Leitsatz
1. Die Eigenschaft als Betriebsvermögen i.S.d. § 13a Abs. 1 und 4 ErbStG a.F. geht nicht allein deshalb verloren, weil die künstlerische Tätigkeit aufgrund ihrer höchstpersönlichen Natur von den Erben nicht fortgesetzt werden kann.

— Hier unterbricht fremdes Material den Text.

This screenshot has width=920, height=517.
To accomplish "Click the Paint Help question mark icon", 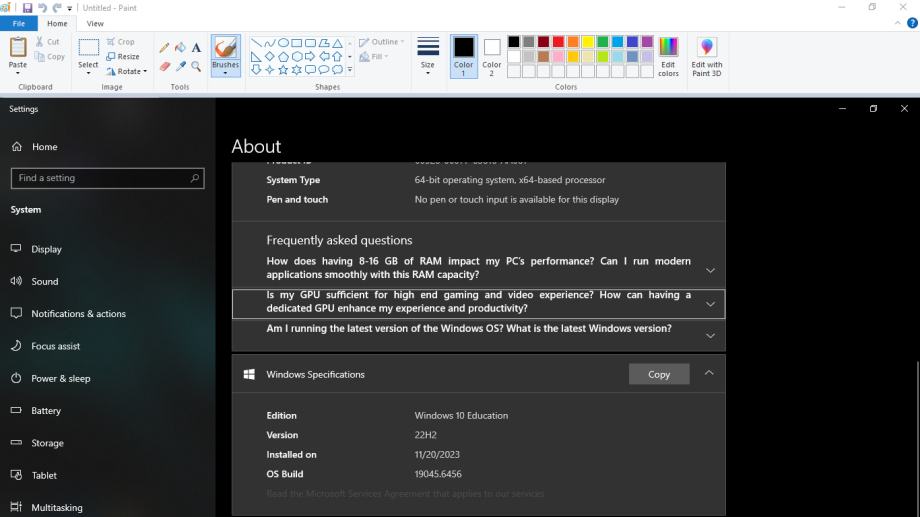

2. Ist bei einem Rechtsstreit über die Rechtmäßigkeit der Versagung des Freibetrags nach § 13a Abs. 1 ErbStG a.F. das FG der Ansicht, die Voraussetzungen für die Gewährung des Freibetrags seien zunächst erfüllt gewesen, hat es bei Vorliegen entsprechender Anhaltspunkte zu prüfen, ob der Freibetrag gem. § 13a Abs. 5 ErbStG a.F. ganz oder teilweise mit Wirkung für die Vergangenheit weggefallen ist.
Normenkette
§ 13a Abs. 1 S. 1 Nr. 1, Abs. 5 ErbStG a.F.
Sachverhalt
Die Klägerin erbte 2004 vom Vater, einem freiberuflich tätigen Kunstmaler, dessen Betriebsvermögen, das neben einem Pkw und der Geschäftsausstattung auch dessen Ölbilder, Arbeiten auf Papier und Radierungen umfasste. Sie machte der Öffentlichkeit die Werke zugänglich und betrieb weiter deren Verkauf.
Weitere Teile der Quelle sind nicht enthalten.